Shares of Nvidia have soared nearly 76% since the start of the year, driven in part by the company’s ability to crush earnings estimates—topping our Zacks Consensus Estimates by over 25% in the trailing three quarters. This trend seems destined to continue for the semiconductor company, which specializes in graphics processing units for the booming computer gaming industry.

Based on our current Zacks Consensus Estimates, Nvidia is expected to finish the current fiscal year with earnings growth of 63%. The company’s full-year sales are expected to hit $9.47 billion, which would mark a 37% year-over-year jump.

These growth projections come after Nvidia’s revenues popped 38% last year to reach a then company record of $6.91 billion.
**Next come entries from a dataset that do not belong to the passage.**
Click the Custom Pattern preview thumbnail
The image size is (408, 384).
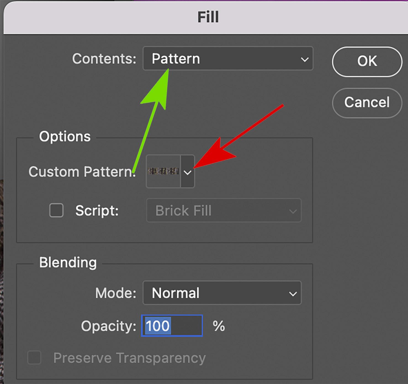click(x=163, y=171)
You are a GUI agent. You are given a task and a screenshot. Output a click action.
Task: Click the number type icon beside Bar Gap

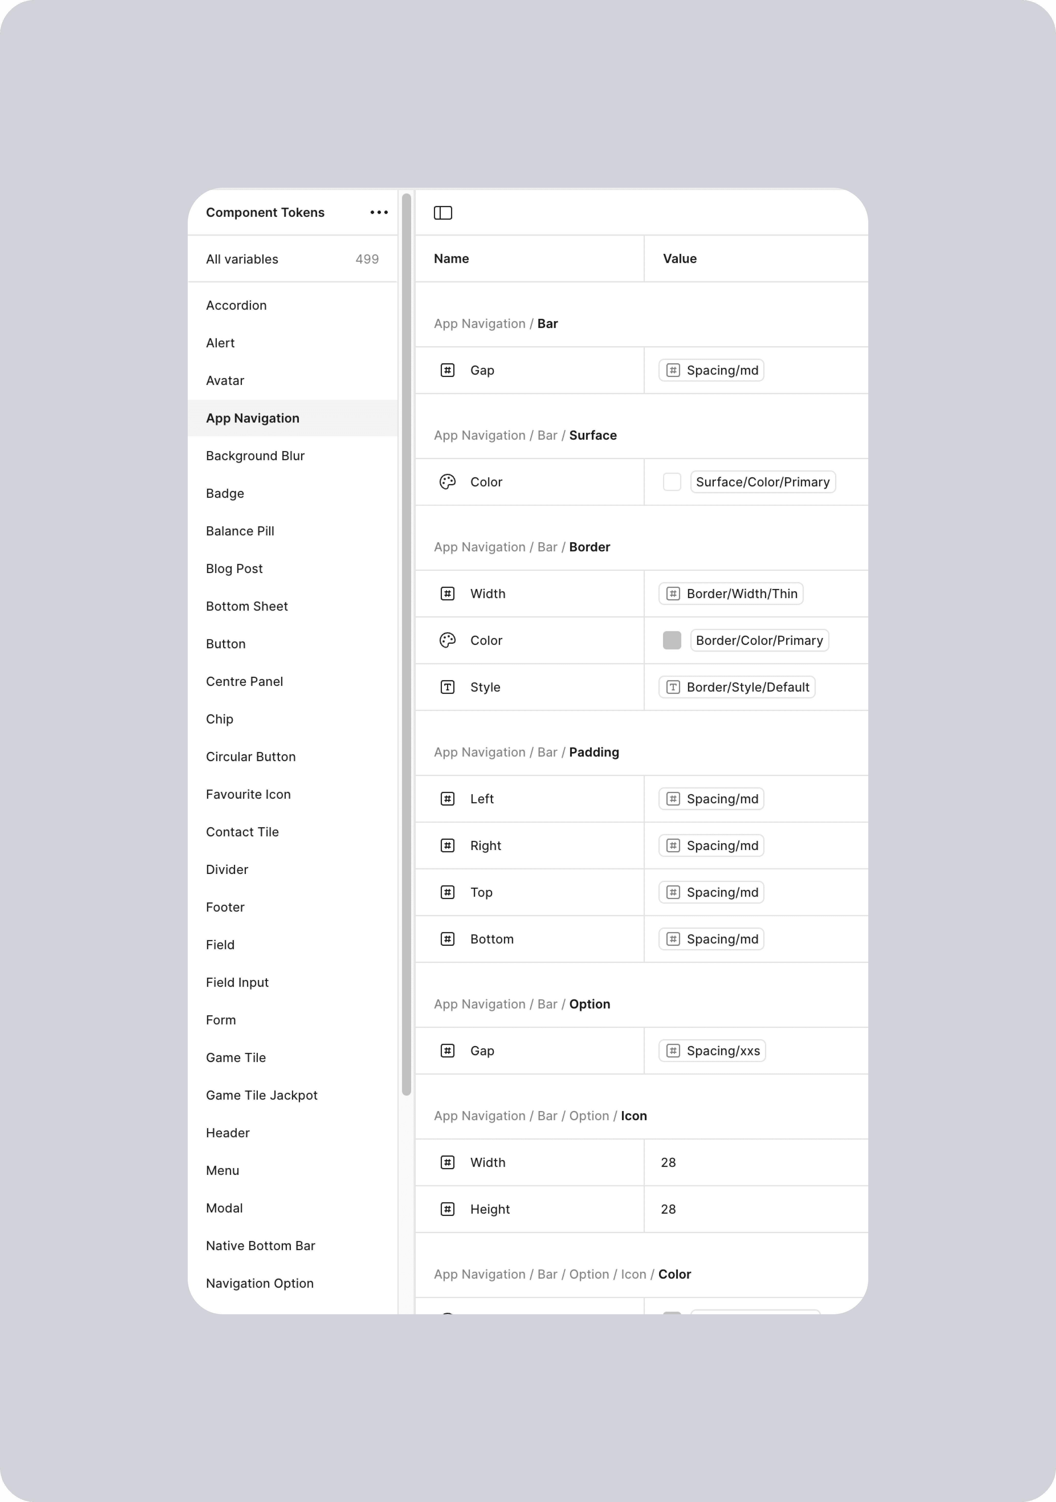448,370
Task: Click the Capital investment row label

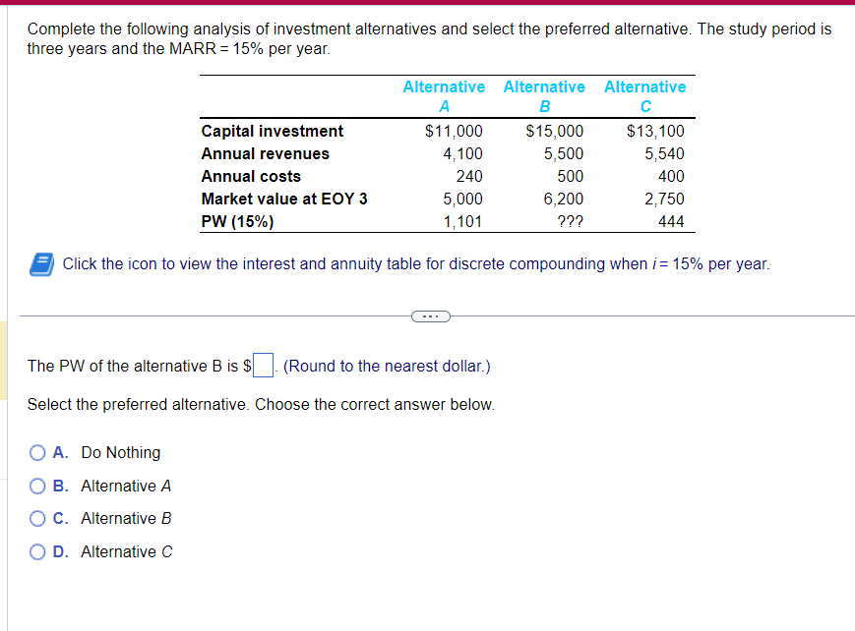Action: point(272,131)
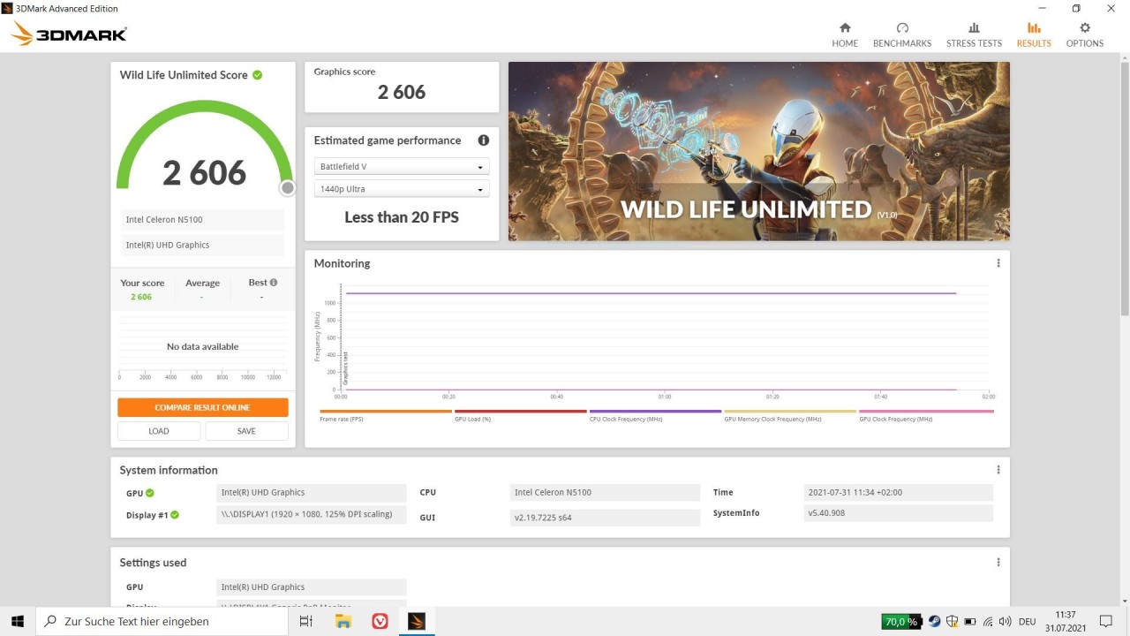
Task: Open Vivaldi browser from the taskbar
Action: [380, 621]
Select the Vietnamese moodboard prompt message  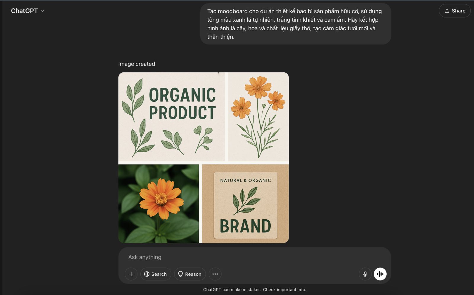[295, 24]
Nvidia’s current cash flow growth of 123.57% crushes the “Semiconductor – General” industry’s average 9.45% growth. The company’s cash flow growth helps show that Nvidia is expanding its cash position and should be able to fund further innovations. On top of that, the company currently sports a “B” grade for Growth and an “A” for Momentum in our Style Scores system.

Clearly, Nvidia has expanded quickly. However, this rapid growth might worry investors, especially as they look to Nvidia’s high P/E ratio and expect the company to struggle with its valuation in 2018. But investors should note that a slowdown doesn’t look to be in the cards anytime soon.

Next Year

Nvidia is expected to close its current fiscal year on a high note, which could help the growing tech powerhouse jump into the New Year with some positive momentum. What’s more, this momentum is backed by strong 2018 projections.

Within the last 60 days, Nvidia has received eight upward earnings estimate revisions for its upcoming fiscal year against no downgrades. Based on our current consensus estimates, Nvidia’s revenues are expected to climb nearly 16% in its fiscal 2019, while its EPS is projected to grow 11.41%.

Looking even farther ahead, Nvidia’s expected EPS growth over the next three to five years currently rests at an annualized rate of 11.20%. This helps demonstrate that the company is projected to grow its bottom line for years to come, despite its stellar two-year run.

Bottom Line

Nvidia is known for its top of the line computer graphics chips geared towards gaming. However, the semiconductor company also manufactures chips for industries that are only starting to pick up steam, such as AI and deep learning technologies, driverless car tech, data centers, machine learning, and more.

But what might help tip the scales in Nvidia’s favor in the eyes of many inventors is the fact that the company’s stock price has dipped over 10% in the last 10 weeks—spurred by a recent industry-wide tech selloff. As of Tuesday’s close, shares of Nvidia sit over 14% below their 52-week high. Investors might not find a better time to buy Nvidia at this kind of discounted price for a long time.

Right now, we expect Nvidia to post its fourth-quarter fiscal 2018 earnings in early February 2018. Investors should mark this on their own calendars, as it could kick off another year of skyrocketing Nvidia shares.